More generally, the request styles that Bobby mentions like gang scheduling,
any rack placement (where containers are on the same rack for locality, but it
doesn't matter which one), one-per node placement (for e.g. HBase) - are all
currently beyond the current system. How well YARN supports non-MR workloads
will be determined to some extent by how well it can support these request
styles. Perhaps we should simply make sure that the API is flexible enough to
accommodate changes. I see ResourceRequest is an abstract class so it would be
possible to add a method in the future in a compatible way to support optional
extra information that the scheduler might be able to use. Is that sufficient,
or should some of the YARN APIs be downgraded from @Stable to provide an option
to change them to support alternative request styles in the 2.x timeframe?

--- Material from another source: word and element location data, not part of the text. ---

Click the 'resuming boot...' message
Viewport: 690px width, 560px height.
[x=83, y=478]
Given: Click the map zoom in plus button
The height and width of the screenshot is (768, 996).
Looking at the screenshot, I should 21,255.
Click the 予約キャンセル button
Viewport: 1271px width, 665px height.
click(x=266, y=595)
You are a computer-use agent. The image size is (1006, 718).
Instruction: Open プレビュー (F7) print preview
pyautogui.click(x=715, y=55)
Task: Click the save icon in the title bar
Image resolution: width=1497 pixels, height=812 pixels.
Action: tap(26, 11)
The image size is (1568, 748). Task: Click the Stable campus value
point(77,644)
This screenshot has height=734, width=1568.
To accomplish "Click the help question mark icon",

> Resource-centric compression in AM-RM protocol limits scheduling
> ----------------------------------------------------------------
>
> Key: YARN-371
> URL: https://issues.apache.org/jira/browse/YARN-371
> Project: Hadoop YARN
> Issue Type: Improvement
> Components: api, resourcemanager, scheduler
> Affects Versions: 2.0.2-alpha
> Reporter: Sandy Ryza
> Assignee: Sandy Ryza
>
> Each AMRM heartbeat consists of a list of resource requests. Currently, each
> resource request consists of a container count, a resource vector, and a
> location, which may be a node, a rack, or "*". When an application wishes to
> request a task run in multiple localtions, it must issue a request for each
> location. This means that for a node-local task, it must issue three
> requests, one at the node-level, one at the rack-level, and one with * (any).
> These requests are not linked with each other, so when a container is
> allocated for one of them, the RM has no way of knowing which others to get
> rid of. When a node-local container is allocated, this is handled by
> decrementing the number of requests on that node's rack and in *. But when
> the scheduler allocates a task with a node-local request on its rack, the
> request on the node is left there. This can cause delay-scheduling to try to
> assign a container on a node that nobody cares about anymore.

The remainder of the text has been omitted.